Une autre bonne année ?

par Bruno de Larivière
mercredi 29 décembre 2010

Vous avez un créneau de libre cette semaine ? Allez voir le dernier film de Mike Leigh. Sans pour autant être dupes devant l’unanimité de la critique. ’Another Year’ réserve des surprises, derrière le tableau de héros à la fois ordinaires et positifs...

Le film ‘Another Year’ rassemble à juste titre tous les suffrages. Les critiques détaillent l’histoire. Je devrais dire, ‘Ils tentent de le faire‘, parce que le scénario de Mike Leigh ne s’appuie pas sur une intrigue. La caméra suit quelques personnages dans la banlieue sud de Londres. Des allusions répétées à la ville périphérique de Crawley ou à l‘île de Wight ont sans doute titillé mes sens géographiques.

Tom et Gerry forment un couple uni. Ils figurent la cinquantaine épanouie. Appartenant à la classe moyenne supérieure, les deux diplômés ont un travail dans le secteur public (expert géologue) ou parapublic (dans la santé) qui leur permet de vivre dans une petite maison victorienne à la façade en briques, une maison assez proche d’une gare. Les visiteurs doivent quand même prendre une voiture pour leur rendre visite.

* Tâches à réaliser
1: Recopiez mot pour mot le passage de la critique du film qui commence à "Une autre bonne" et se termine à "mes sens géographiques.".
2: Dans les enregistrements, réécrivez uniquement les lignes qui commencent à celle contenant "For every named" et se terminent à celle contenant "Back to the calendar (147, 40)", toutes deux incluses. Remplacez partout "calendar" par "agenda" sans rien modifier d'autre.

* Données fournies
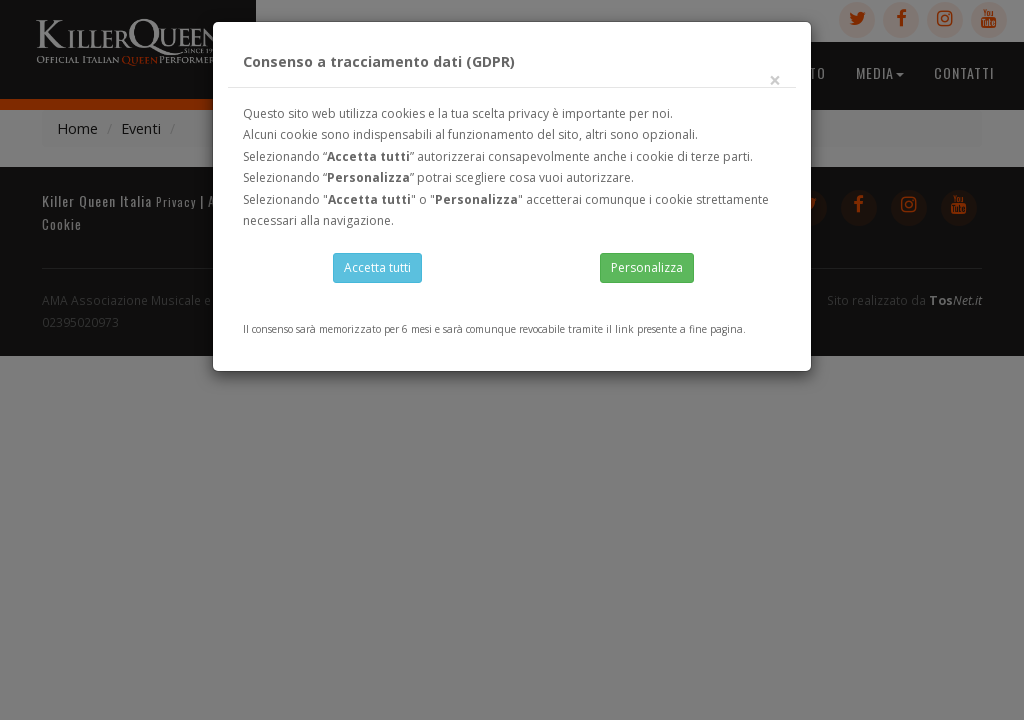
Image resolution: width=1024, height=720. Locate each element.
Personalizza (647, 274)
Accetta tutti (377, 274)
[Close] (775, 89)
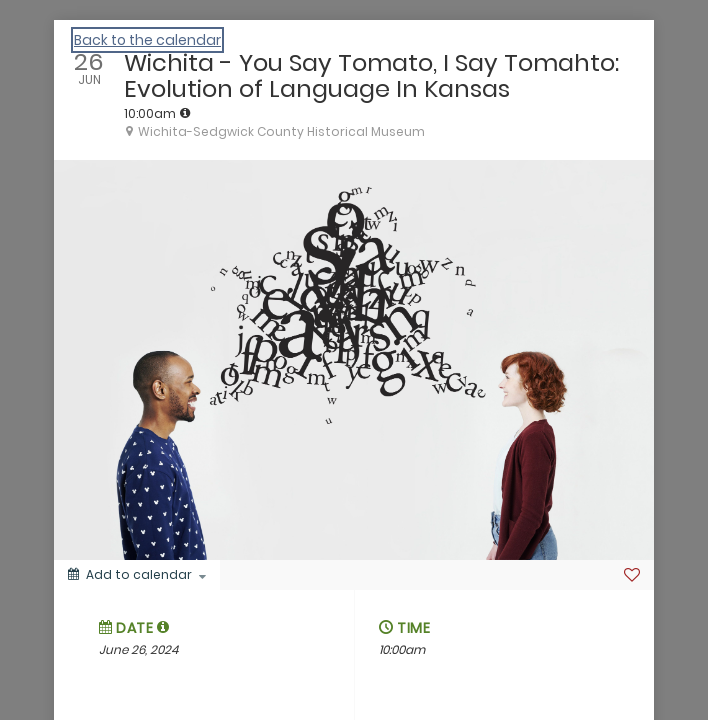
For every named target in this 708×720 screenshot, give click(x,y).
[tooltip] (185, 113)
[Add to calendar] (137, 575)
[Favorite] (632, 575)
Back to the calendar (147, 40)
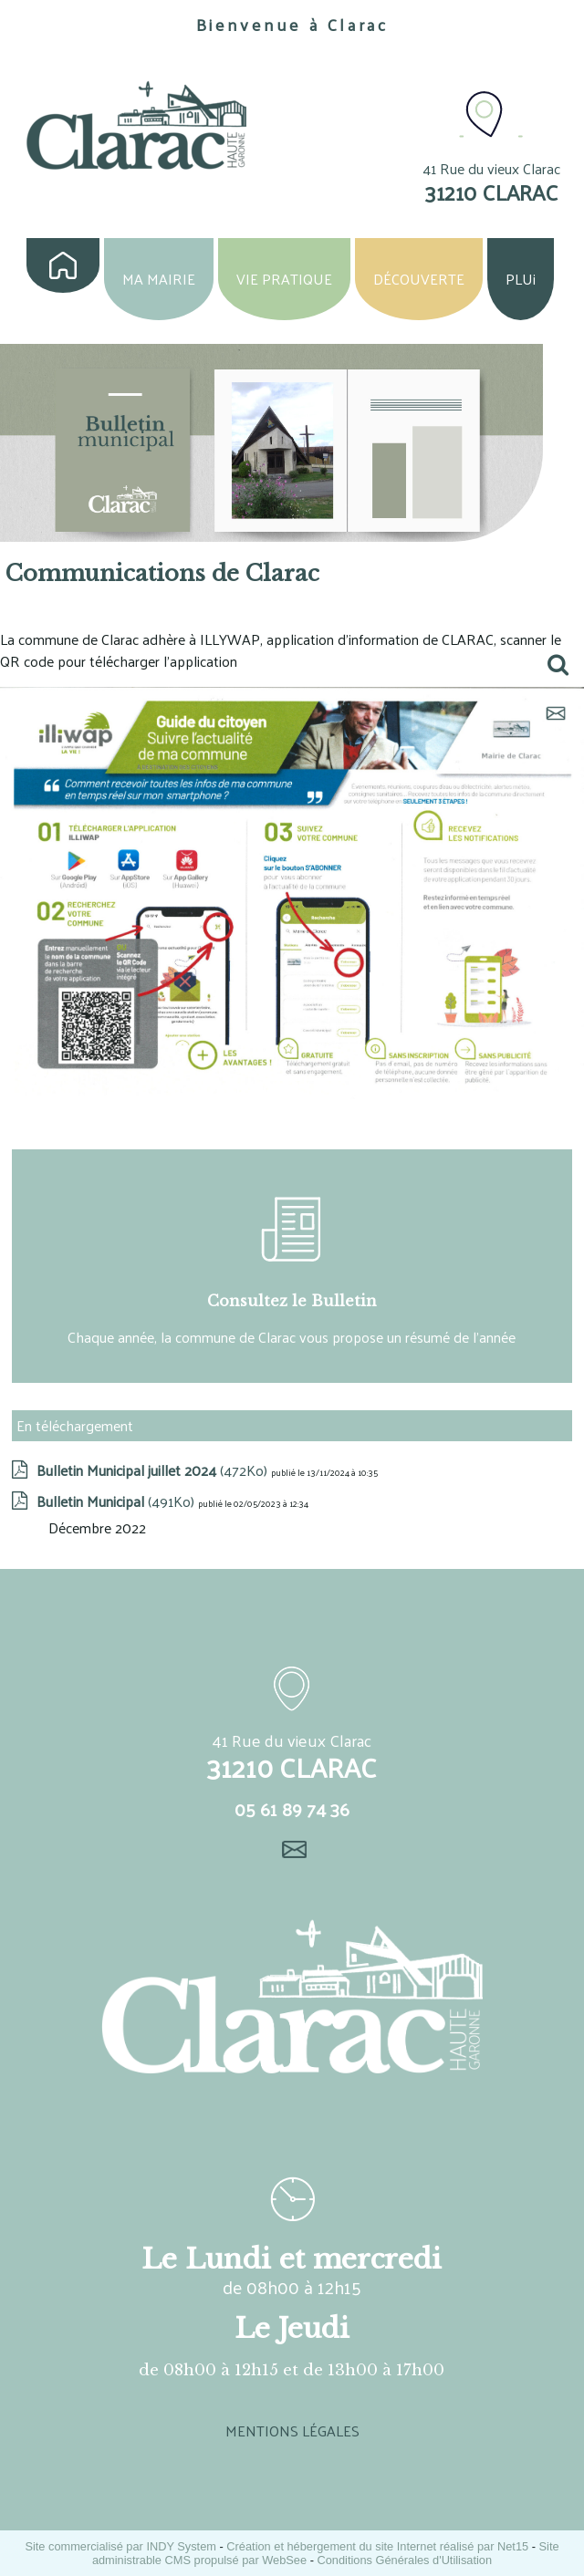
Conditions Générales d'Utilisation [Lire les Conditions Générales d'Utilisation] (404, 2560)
--
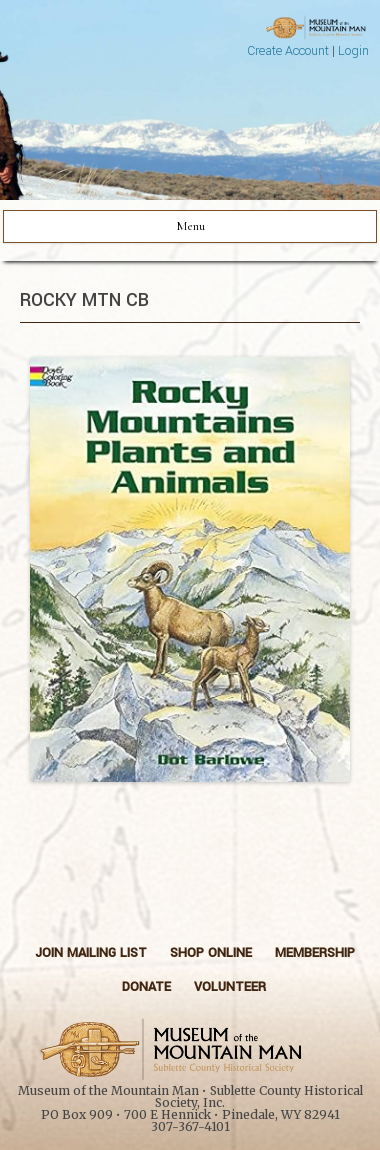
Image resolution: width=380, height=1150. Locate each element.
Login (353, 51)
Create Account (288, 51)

* Réponses
1:
Une autre bonne année ?

par Bruno de Larivière
mercredi 29 décembre 2010

Vous avez un créneau de libre cette semaine ? Allez voir le dernier film de Mike Leigh. Sans pour autant être dupes devant l’unanimité de la critique. ’Another Year’ réserve des surprises, derrière le tableau de héros à la fois ordinaires et positifs...

Le film ‘Another Year’ rassemble à juste titre tous les suffrages. Les critiques détaillent l’histoire. Je devrais dire, ‘Ils tentent de le faire‘, parce que le scénario de Mike Leigh ne s’appuie pas sur une intrigue. La caméra suit quelques personnages dans la banlieue sud de Londres. Des allusions répétées à la ville périphérique de Crawley ou à l‘île de Wight ont sans doute titillé mes sens géographiques.

2:
For every named target in this 708×720 screenshot, give click(x,y).
[tooltip] (185, 113)
[Add to agenda] (137, 575)
[Favorite] (632, 575)
Back to the agenda (147, 40)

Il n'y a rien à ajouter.